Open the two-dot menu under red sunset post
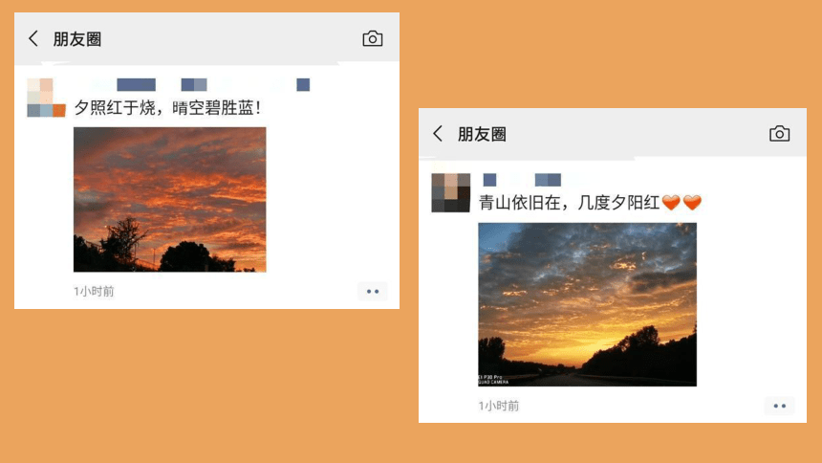822x463 pixels. [x=372, y=292]
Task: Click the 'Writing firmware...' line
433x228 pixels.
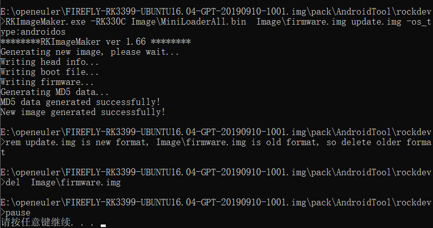Action: (47, 82)
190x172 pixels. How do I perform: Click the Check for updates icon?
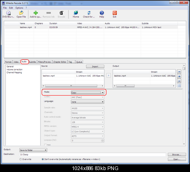coord(89,13)
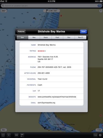Focus the Search or Location field
The height and width of the screenshot is (138, 103).
(49, 6)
----
◆ **Task details**
Leave the pictures out, and retype exactly the lines from the one containing "Task: Click the 'Writing firmware...' line" through the last line of the entries above, both included.

◆ **Answer space**
Task: Click the 'Writing firmware...' line
433x228 pixels.
Action: (47, 82)
190x172 pixels. How do I perform: Click the Check for updates icon?
coord(89,13)
Focus the Search or Location field
The height and width of the screenshot is (138, 103).
(49, 6)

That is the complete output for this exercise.